MaxLinear (MXL) to Acquire Physpeed in $11M Deal

October 6, 2014 6:39 AM EDT

MaxLinear (NYSE: MXL) announced that it has signed a definitive agreement to acquire Physpeed Co., Ltd., a privately held developer of high-speed physical layer interconnect products addressing enterprise and telecommunications infrastructure market applications.

Headquartered in Camarillo, Calif., Physpeed develops a range of advanced technology solutions including optical physical medium devices (PMDs) and clock data recovery (CDR) devices at line-rate speeds ranging from 10Gbps to 100Gbps today, and 400Gbps in the future.

The acquisition of Physpeed significantly accelerates MaxLinear’s total addressable market expansion efforts into infrastructure for data center, as well as metro and long-haul telecommunications operators. Consistent with third party market research, MaxLinear estimates the total available market for 40G and 100G optical integrated circuits to be approximately $500 million in 2014, with a growth opportunity resulting in a market size in excess of $1.5 billion over the next four years.

“Physpeed’s expertise in high-speed analog design, combined with MaxLinear’s proven low-power digital CMOS mixed signal-integration and DSP capabilities, will bring to market solutions that will uniquely enable the explosive data traffic growth generated from smartphones and tablets, and over-the-top (OTT) streaming video, in addition to cloud computing and data analytics in hyper-scale data centers,” said Dr. Kishore Seendripu, CEO of MaxLinear.

“We believe that the unique engineering capabilities which enabled MaxLinear to pioneer Full-Spectrum Capture (FSC™) technologies in cable and satellite broadband communications markets, ideally position us to develop world-class high speed physical layer interconnect devices which will drive the migration of data center and telecommunication markets from 100Gbps to 400Gbps links,” he said.

At closing of the acquisition, MaxLinear expects to pay approximately $11.0 million in cash in exchange for all outstanding shares of capital stock and equity of Physpeed.

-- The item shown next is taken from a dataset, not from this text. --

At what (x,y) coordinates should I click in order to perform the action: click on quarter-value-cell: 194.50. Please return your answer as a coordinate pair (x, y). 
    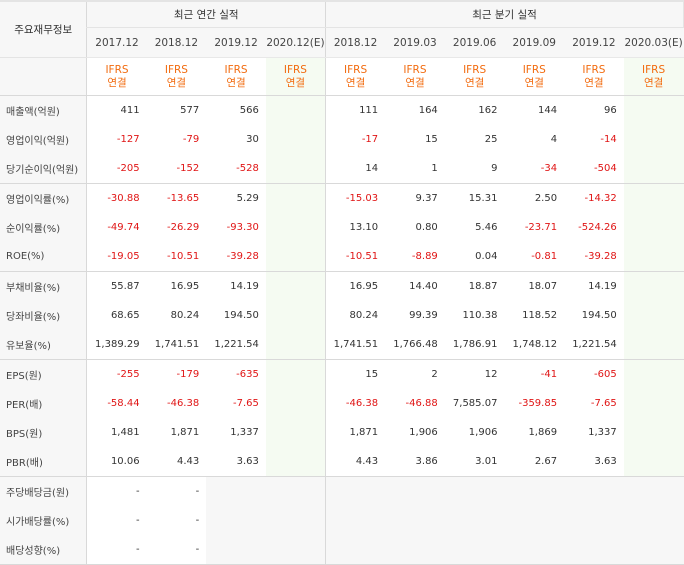
    Looking at the image, I should click on (599, 316).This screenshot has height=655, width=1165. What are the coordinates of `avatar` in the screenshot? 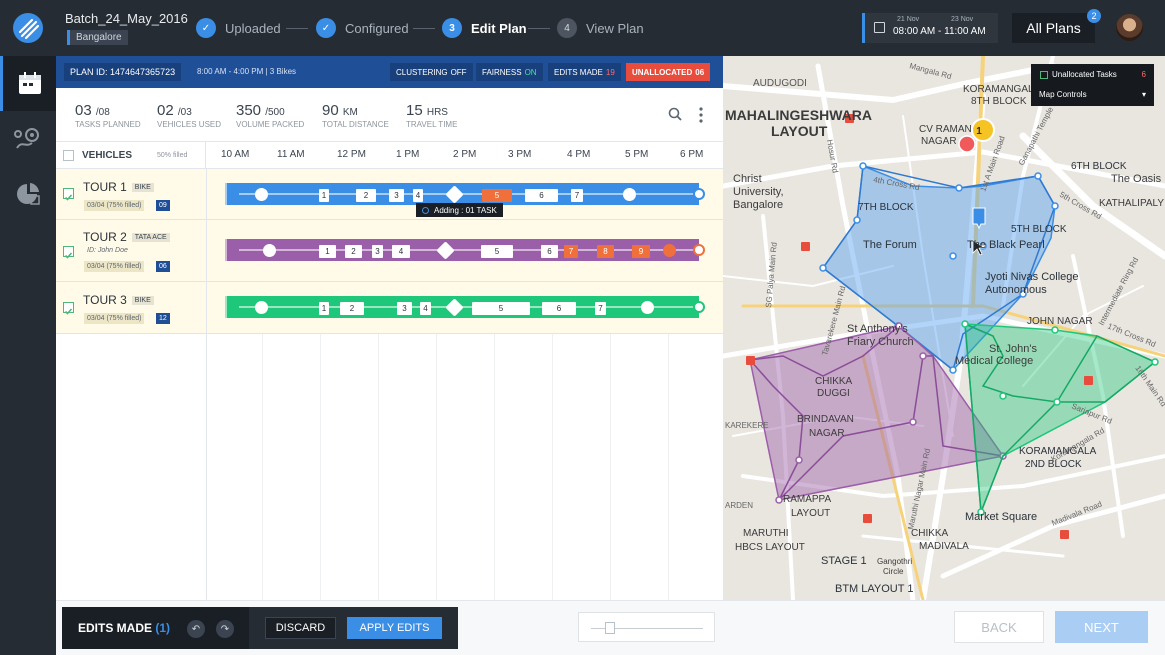 It's located at (1130, 28).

A portion of the consideration payable to the shareholders will be placed into escrow pursuant to the terms of the definitive merger agreement. In addition, the definitive merger agreement provides for potential earnout consideration of up to $750,000 for the achievement of certain 2015 and 2016 revenue milestones.

The boards of directors of each of the companies have approved the merger. The closing, which is expected to occur during MaxLinear’s fourth fiscal quarter ending December 31, 2014, remains subject to customary closing conditions, including the approval of Physpeed’s shareholders. MaxLinear may record a one-time charge for purchased in-process research and development expenses related to the acquisition in its fourth fiscal quarter of 2014. The amount of that charge, if any, has not yet been determined. Physpeed is in early production with a key tier-1 customer, and excluding any one-time charges referenced above, MaxLinear currently expects this transaction to be 1 to 2 cents dilutive to GAAP and non-GAAP earnings per share over the next several quarters and to become accretive to GAAP and Non-GAAP earnings per share in 2016.